The `assets` command will give you the right URL to use.
  Usage: override <url>

overrides (lo) - List overrides
  Usage: overrides [page=<page_number>] [page-size=<page_size>]

truncate-tables (tt) - Delete all data tracked in jxscout database (requires confirmation)
  Usage: truncate-tables

version (v) - Show the current version and checks for updates
  Usage: version

CLI Options

You can configure jxscout using the config prompt command, but if you can also pass these flags directly to jxscout.

jxscout | static files downloader for vulnerability analysis

Usage:
  jxscout [flags]

Flags:
SERVER CONFIGURATION:
   -hostname string  the hostname where jxscout will listen for requests (default "localhost")
   -port int         the port where jxscout will listen for requests (default 3333)

JXSCOUT CONFIGURATION:
   -project-name string  name of your project folder where downloaded files will be stored (default "default")
   -scope string[]       comma-separated list of patterns to filter requests (e.g. *google*,*youtube*)
   -debug                turn on detailed logs for troubleshooting

CONCURRENCY CONFIGURATION:
   -fetch-concurrency int             how many files to download at once (for chunks and source maps) (default 5)
   -save-concurrency int              how many files to save to disk at once (default 5)
   -beautifier-concurrency int        how many files to beautify at once (default 5)
   -chunk-discoverer-concurrency int  how many chunk discovery processes to run at once (default 5)
   -ast-analyzer-concurrency int      how many AST analysis processes to run at once (default 5)

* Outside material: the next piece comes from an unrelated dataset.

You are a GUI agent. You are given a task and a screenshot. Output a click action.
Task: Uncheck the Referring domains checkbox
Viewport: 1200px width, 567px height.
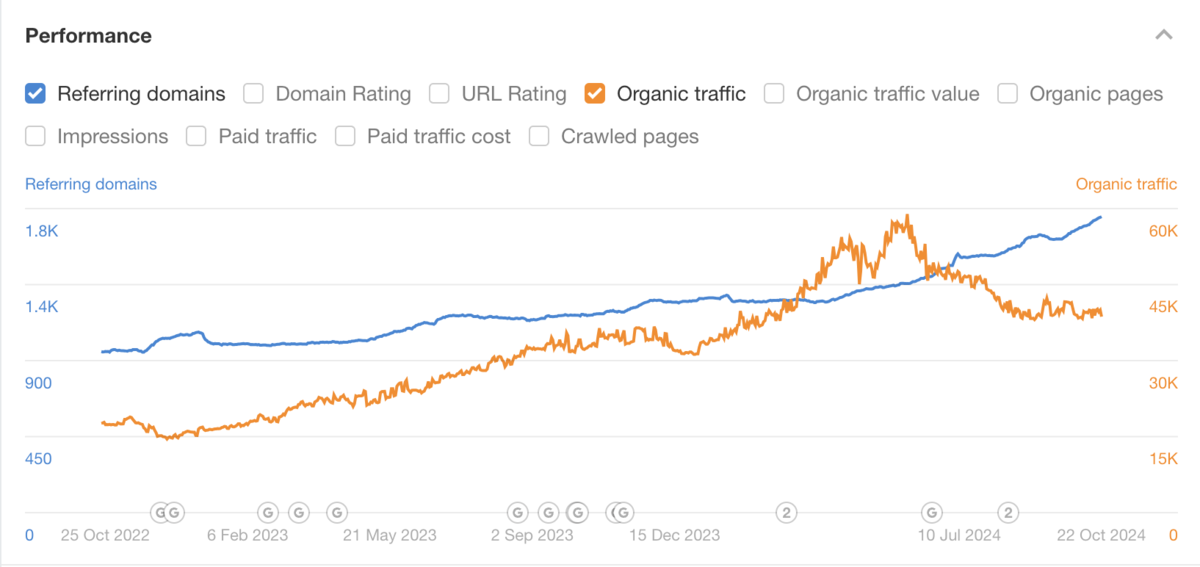click(x=35, y=94)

CHUNK DISCOVERY CONFIGURATION:
   -chunk-discoverer-bruteforce-limit int  how many potential chunks to bruteforce when automatic discovery fails (default 3000)

RATE LIMITING CONFIGURATION:
   -rate-limiter-max-requests-per-second int  max requests per second for source maps and chunk discovery (0 = unlimited) (default 2)
   -rate-limiter-max-requests-per-minute int  max requests per minute for source maps and chunk discovery (0 = unlimited)

JS INGESTION CONFIGURATION:
   -download-refered-js  download JS files from out-of-scope domains if they're linked from in-scope pages

LOGGING CONFIGURATION:
   -log-buffer-size int       how many log lines to show in the logs panel (default 10000)
   -log-file-max-size-mb int  max size of the log file in MB (default 10)

OVERRIDES CONFIGURATION:
   -caido-hostname string                  hostname where Caido is running (default "localhost")
   -caido-port int                         port where Caido is running (default 8080)
   -override-content-check-interval value  interval at which to check for changes in override content and update match/replace rules (default 5s)

Contributing

Feel free to leave suggestions and open pull requests, all contributions are welcome!

Contributors ✨

Thanks goes to these wonderful people for contributing!

• @BigCod3 💻 🐛
• @abdilahrf 💻 💡

Support

Happy hunting! 🐛 If jxscout helped you find cool bugs, consider buying me a coffee! ☕

License

This project is licensed under the GNU General Public License. See the COPYING file for the full license text.